*データセットの項目:*
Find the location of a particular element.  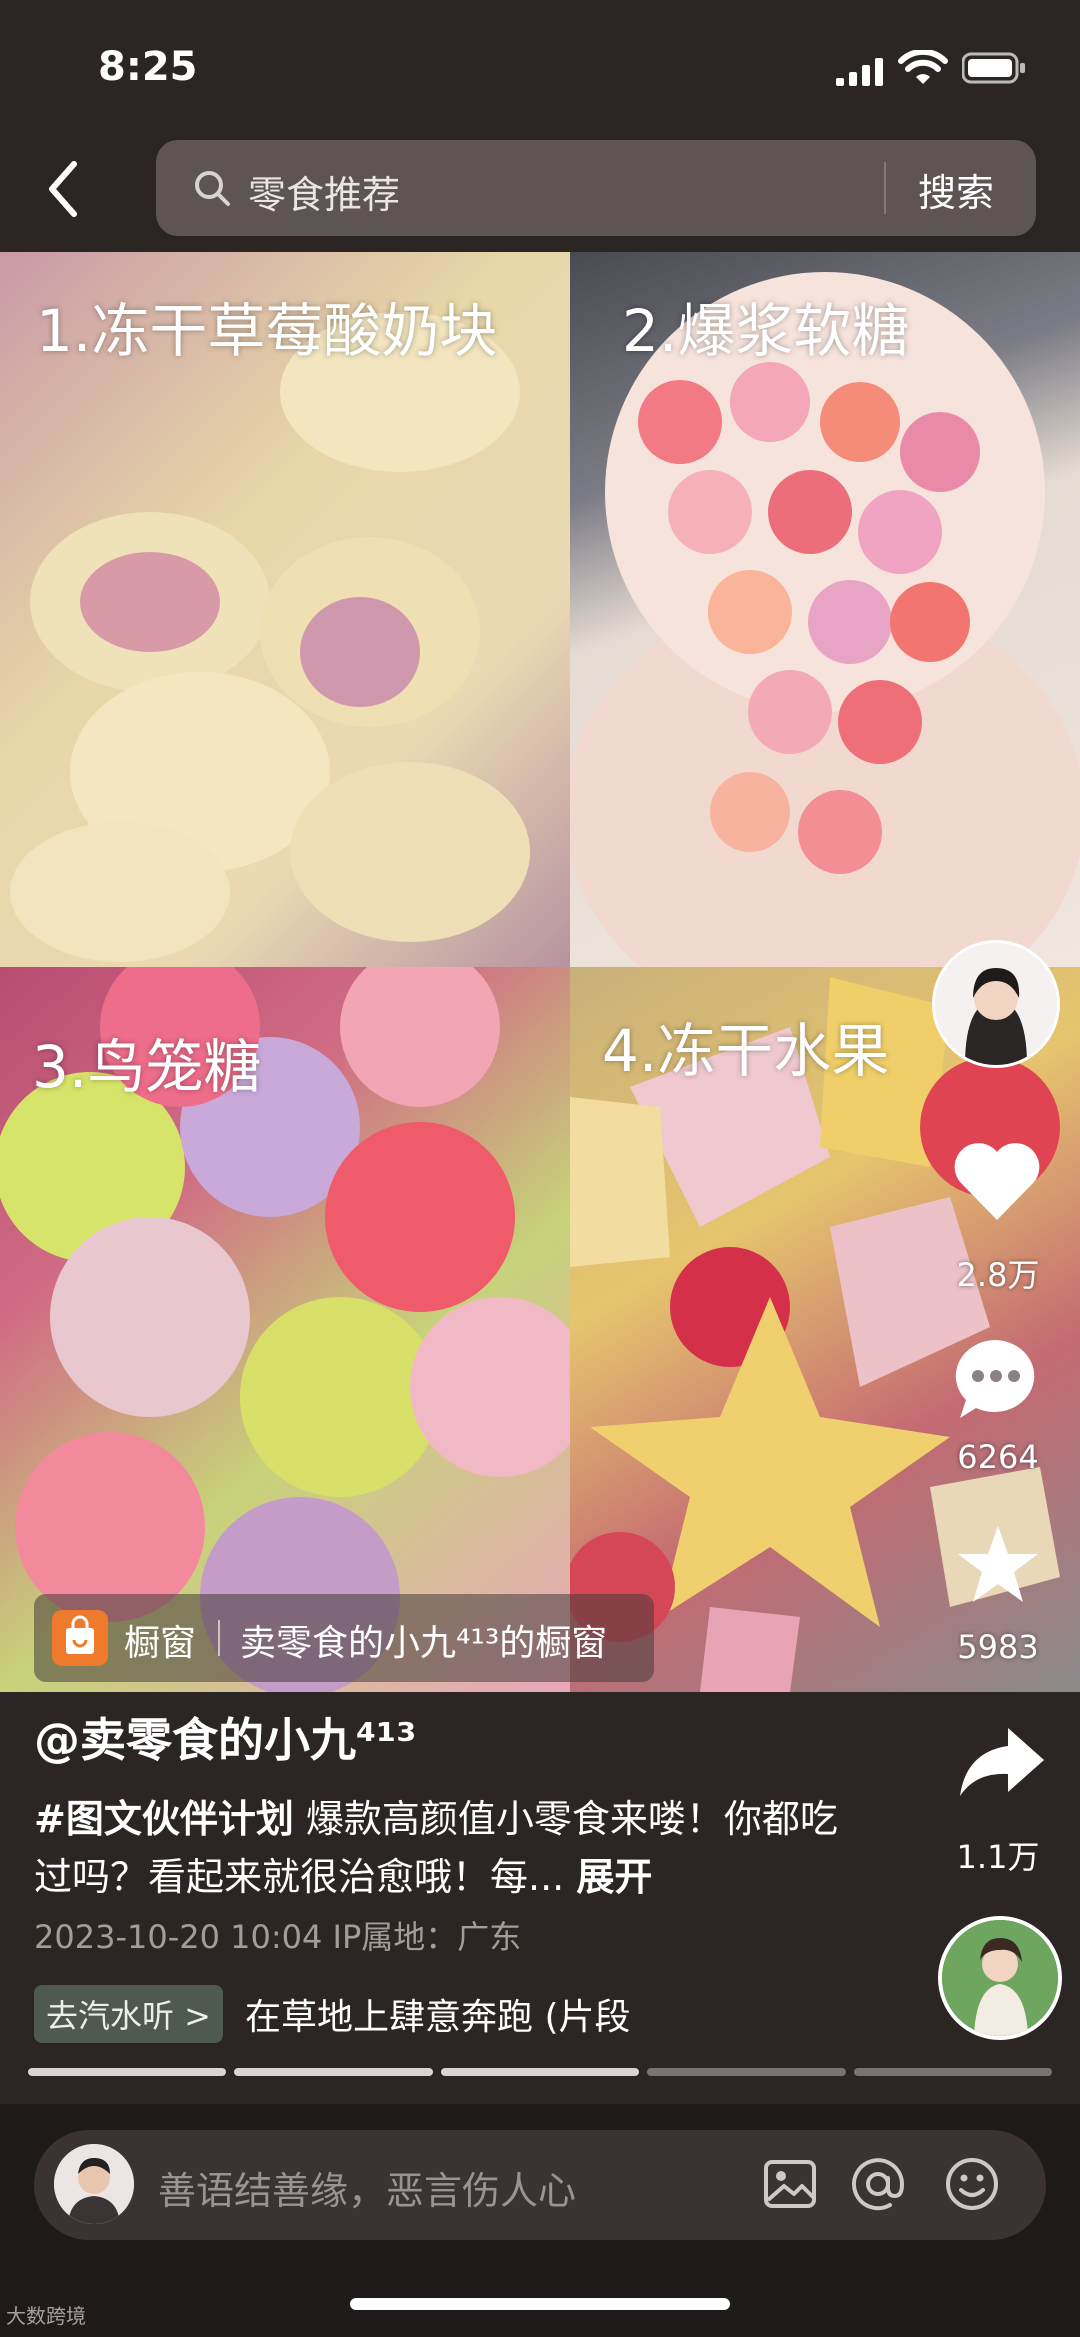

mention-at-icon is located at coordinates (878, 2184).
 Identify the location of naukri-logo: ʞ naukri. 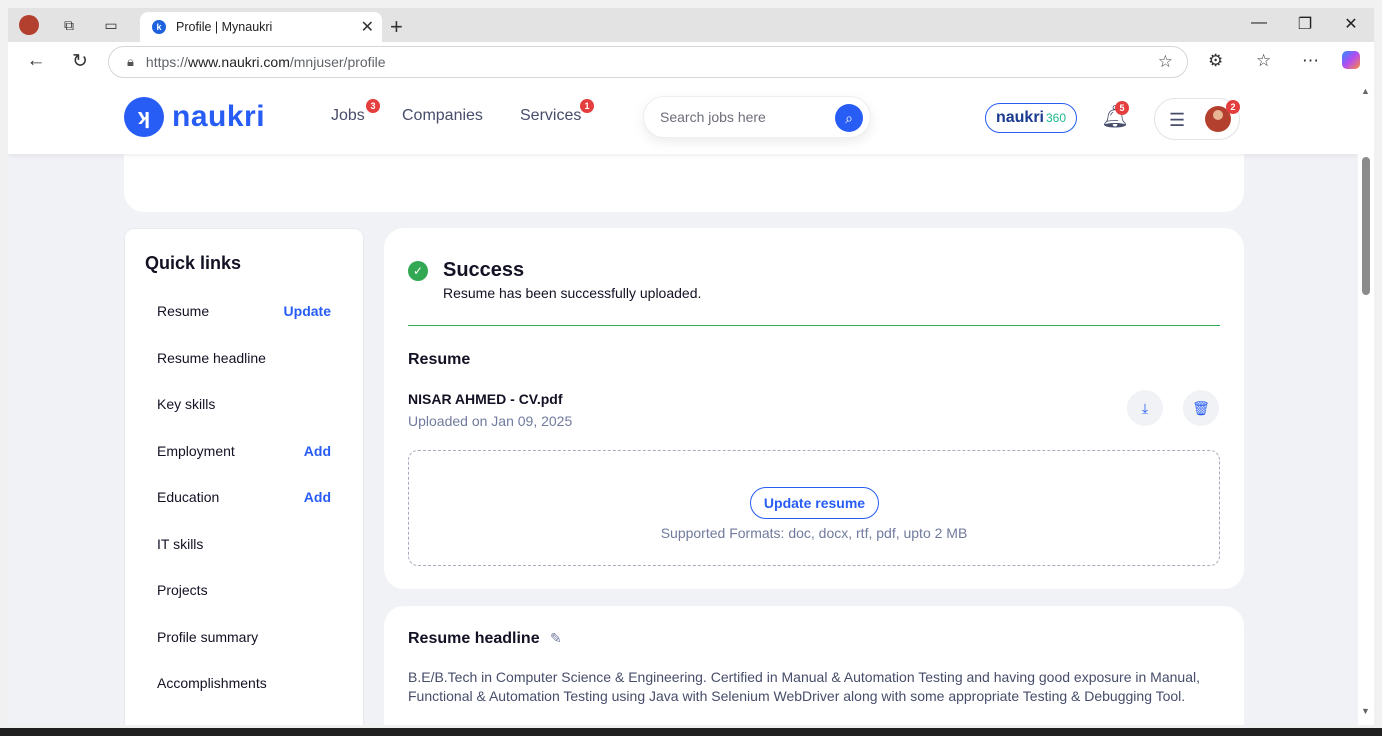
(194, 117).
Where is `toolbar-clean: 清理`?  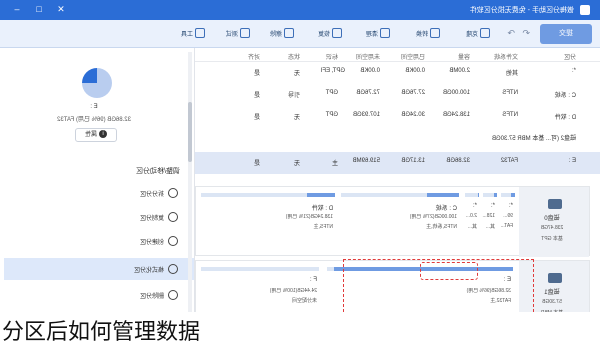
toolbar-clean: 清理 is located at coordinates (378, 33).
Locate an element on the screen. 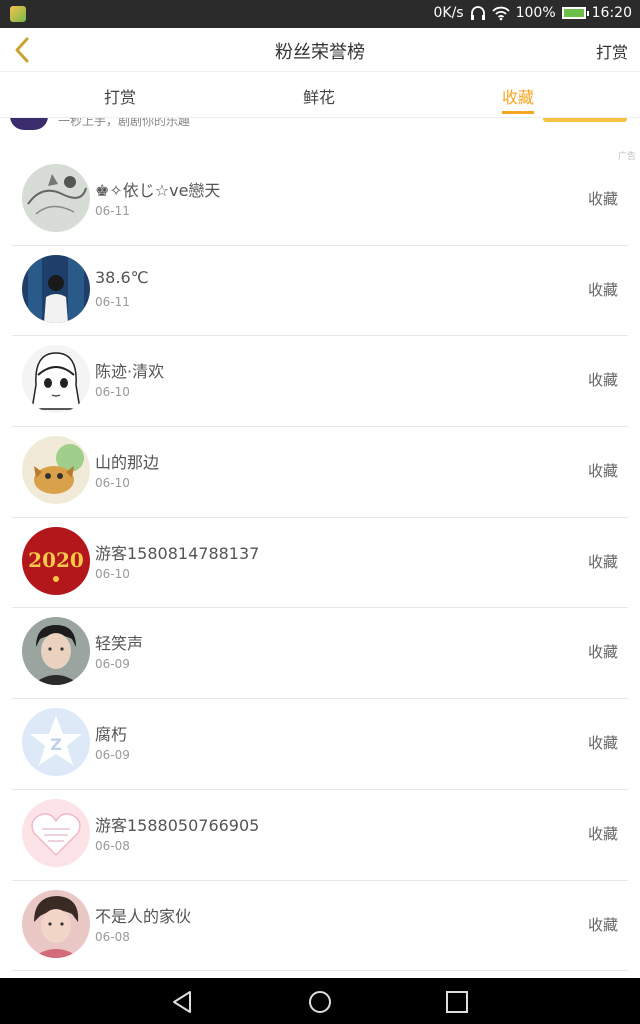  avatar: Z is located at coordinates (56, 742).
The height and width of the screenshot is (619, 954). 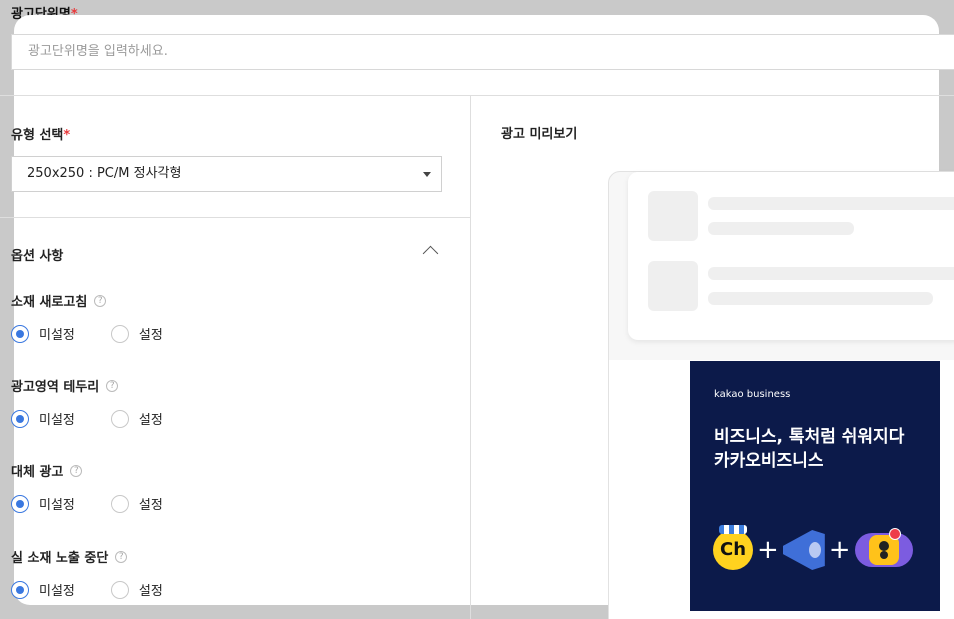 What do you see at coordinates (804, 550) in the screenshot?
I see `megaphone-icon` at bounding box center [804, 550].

*課題:* リストの冒頭から「toolbar-clean: 清理 is」を含む行までのすべてを、1行を1つの文字列とするJSONリストに書き換えてください。空行は除き、画像は含めないでください。

*解答:*
[
  "Find the location of a particular element.  ",
  "mention-at-icon is located at coordinates (878, 2184).",
  " Identify the location of naukri-logo: ʞ naukri. ",
  "(194, 117).",
  "Where is `toolbar-clean: 清理`?  ",
  "toolbar-clean: 清理 is located at coordinates (378, 33)."
]